Problem
In the records below, find the line containing "The height and width of the screenshot is (416, 655).". Output it and every line after it to the end, unchanged, with no pictures.
Available data: Begin
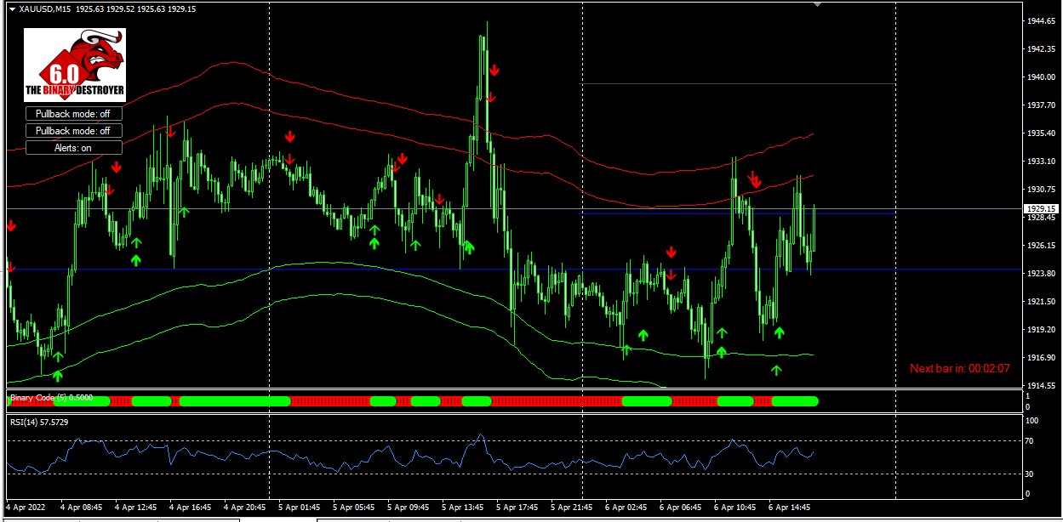The height and width of the screenshot is (522, 1063).
Task: Click the red Next bar in countdown text
Action: [x=960, y=368]
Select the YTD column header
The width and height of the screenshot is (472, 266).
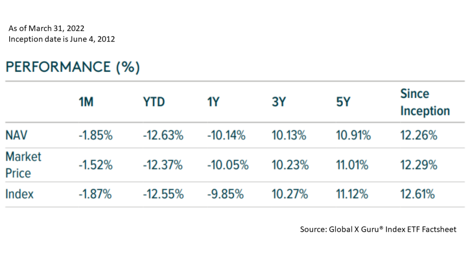[154, 102]
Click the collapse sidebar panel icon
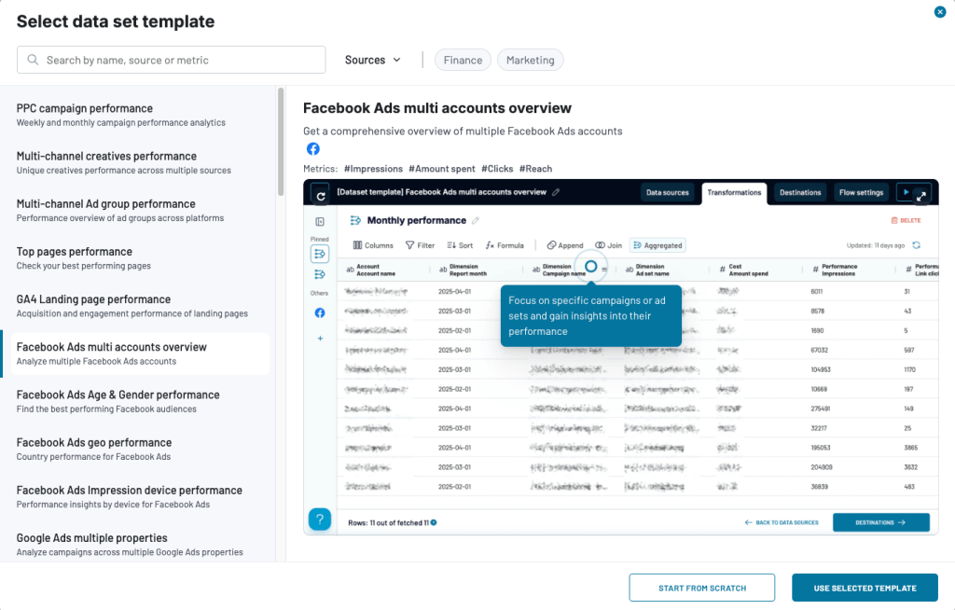 (320, 221)
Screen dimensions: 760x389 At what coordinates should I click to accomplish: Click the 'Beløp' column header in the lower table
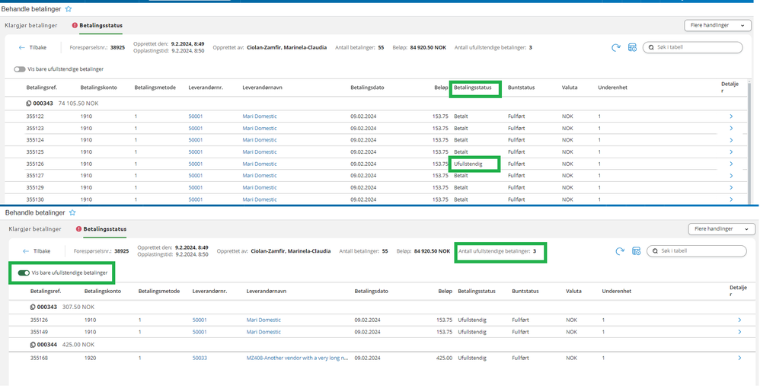[x=445, y=291]

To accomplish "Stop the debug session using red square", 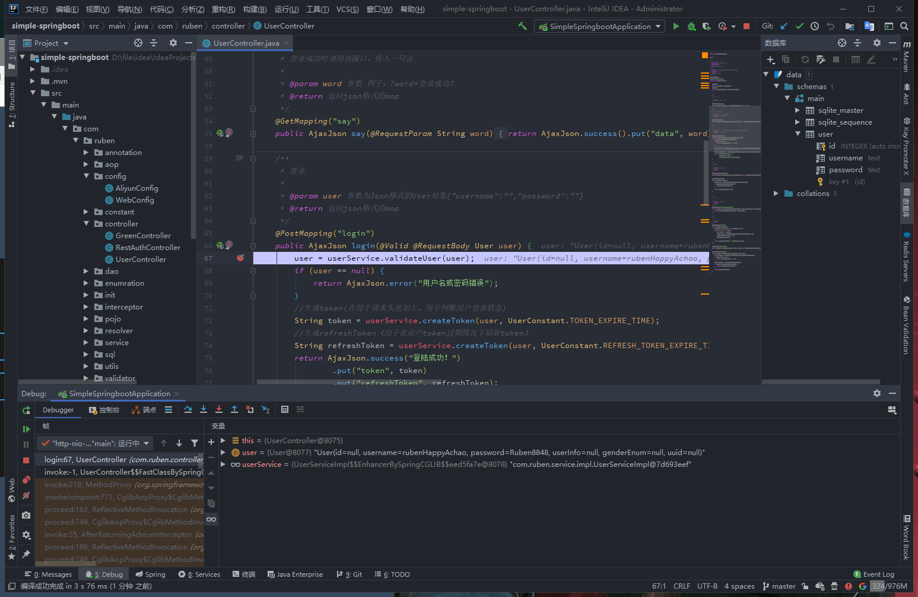I will 26,460.
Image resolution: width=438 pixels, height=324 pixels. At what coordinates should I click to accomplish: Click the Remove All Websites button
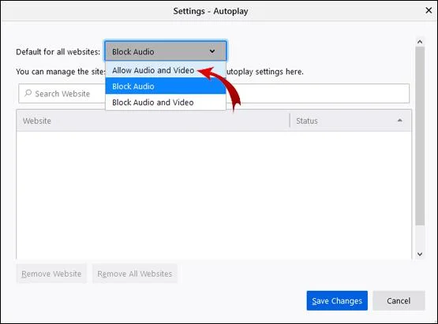pyautogui.click(x=135, y=274)
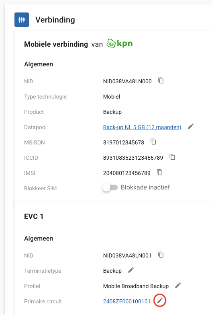This screenshot has height=315, width=212.
Task: Open the Back-up NL 5 GB datapool link
Action: coord(142,127)

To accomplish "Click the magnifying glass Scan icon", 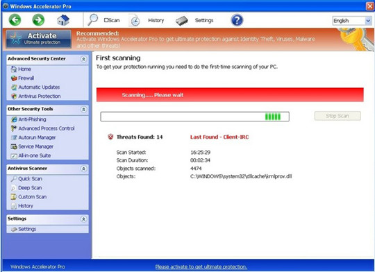I will click(x=93, y=20).
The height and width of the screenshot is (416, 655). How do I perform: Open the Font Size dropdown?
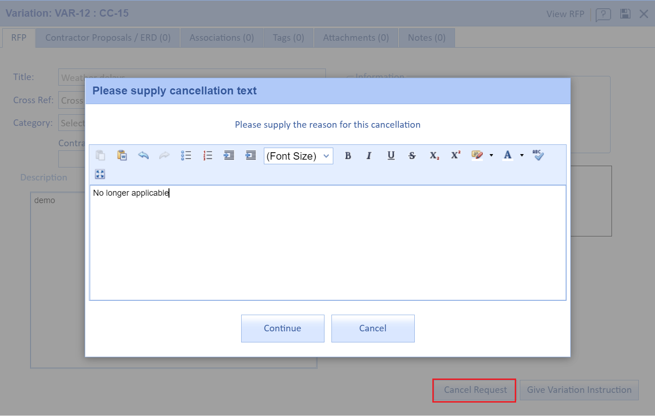pyautogui.click(x=298, y=156)
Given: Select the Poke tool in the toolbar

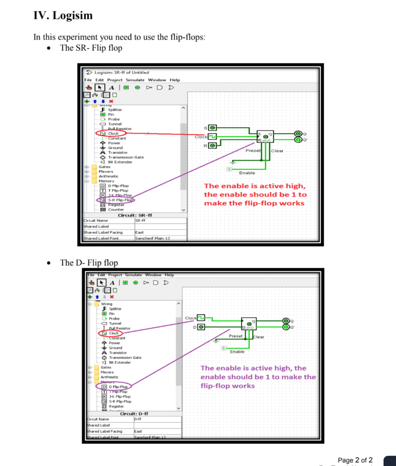Looking at the screenshot, I should point(89,87).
Available data: End
Task response
The height and width of the screenshot is (416, 655). How do I perform: Open the Font Size dropdown?
pyautogui.click(x=298, y=156)
Given: Select the Poke tool in the toolbar

Looking at the screenshot, I should point(89,87).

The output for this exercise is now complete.